1. a feed forward control method for Wide and Thick Slab section cooling edge part shading device, is characterized in that comprising the following steps:

(1) set up cartesian coordinate system, determine roller-way center line and the plate centre line of steel plate transport roller-way;

(2) gathered the pyrometer image of transport roller diatom upper steel plate by scan-type pyrometer, and pass through the distance x that gathered pyrometer image calculates steel plate driving side edge distance roller-way center line ₁with the distance x of steel plate non-drive side edge distance roller-way center line ₂, determine the offset Δ x of plate centre line relative to roller-way center line simultaneously, and Δ x=(x ₁-x ₂)/2;

(3) according to described offset Δ x, determine edge part shading feedforward correction, make steel plate driving side edge part shading amount E _dSwith steel plate non-drive side edge part shading amount E _nDSequal;

(4) according to described edge part shading feedforward correction with by the pre-masking amount of steel plate that edge part shading model obtains, the displacement of edge part shading device driving side and the displacement of non-drive side thereof is determined;

(5) according to described each displacement, before steel plate arrives Controlled cooling system, corresponding adjustment is carried out to masking device, completes and cover control.

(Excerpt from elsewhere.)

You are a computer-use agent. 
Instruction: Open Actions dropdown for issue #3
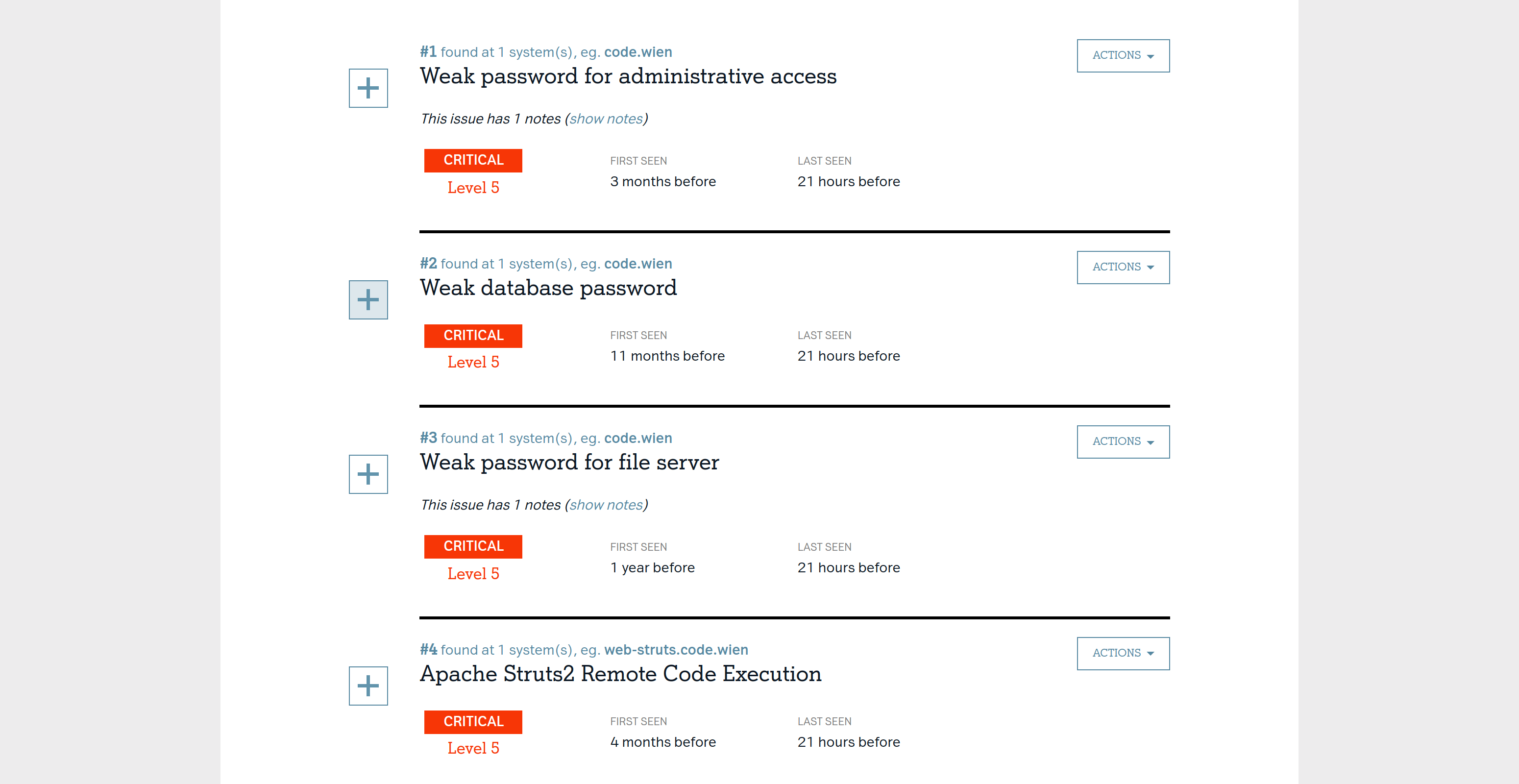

2. the feed forward control method of Wide and Thick Slab section cooling edge part shading device according to claim 1, is characterized in that: the cartesian coordinate system described in step (1) with the width place straight line of conveyor roller be x-axis, with the direction of advance place straight line of steel plate for y-axis.

3. the feed forward control method of Wide and Thick Slab section cooling edge part shading device according to claim 1, is characterized in that: the scan-type pyrometer described in step (2) is arranged on directly over conveyor roller center line.

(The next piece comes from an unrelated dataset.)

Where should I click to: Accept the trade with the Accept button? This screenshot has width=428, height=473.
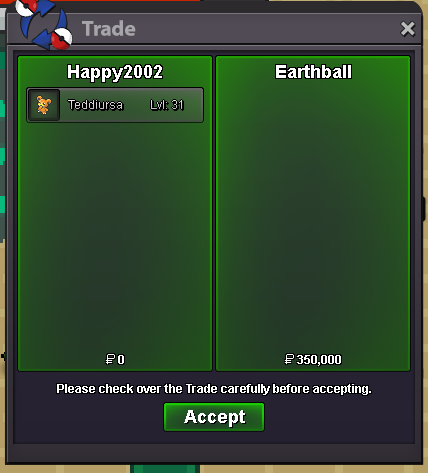(x=214, y=417)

4. the feed forward control method of Wide and Thick Slab section cooling edge part shading device according to claim 1, is characterized in that: the edge part shading feedforward correction described in step (3) is the offset Δ x of plate centre line relative to roller-way center line; And during Δ x=0, plate centre line overlaps with roller-way center line, the value of edge part shading feedforward correction is 0; Δ x>0, i.e. x ₁>x ₂time, plate centre line is in roller-way center line side, and the value of edge part shading feedforward correction is | Δ x|=(x ₁-x ₂)/2; Δ x<0, i.e. x ₁<x ₂time, plate centre line is at the opposite side of roller-way center line, and the value of edge part shading feedforward correction is | Δ x|=-(x ₁-x ₂)/2.

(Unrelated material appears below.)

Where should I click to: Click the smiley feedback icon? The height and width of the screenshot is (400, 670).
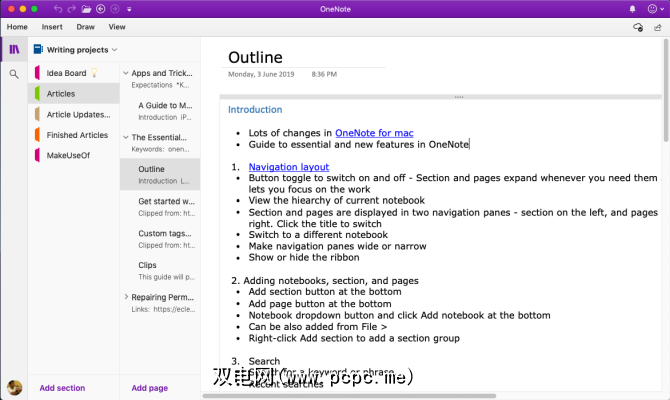click(x=653, y=8)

5. the feed forward control method of Wide and Thick Slab section cooling edge part shading device according to claim 1, is characterized in that: the displacement of the edge part shading device driving side described in step (4) is

$L=x_{\mathrm{PDS}}-(w_{\mathrm{plate}}/2-x_{\mathrm{Prc}})-\mathrm{\&Delta;x},$

The displacement of described edge part shading device non-drive side is

$L=x_{\mathrm{PNDS}}-(w_{\mathrm{plate}}/2-x_{\mathrm{Prc}})+\mathrm{\&Delta;x},$

Wherein, x _pDSfor the initial distance to roller-way center line inside driving side edge part shading device, x _pNDSfor the initial distance to roller-way center line inside non-drive side edge part shading device, w _platefor steel plate width, x _prcfor the pre-masking amount of steel plate, Δ x is edge part shading feedforward correction.

6. the feed forward control method of Wide and Thick Slab section cooling edge part shading device according to claim 2, is characterized in that: described cartesian coordinate system with conveyor roller center line be y-axis, with the direction of advance of steel plate for y-axis positive direction.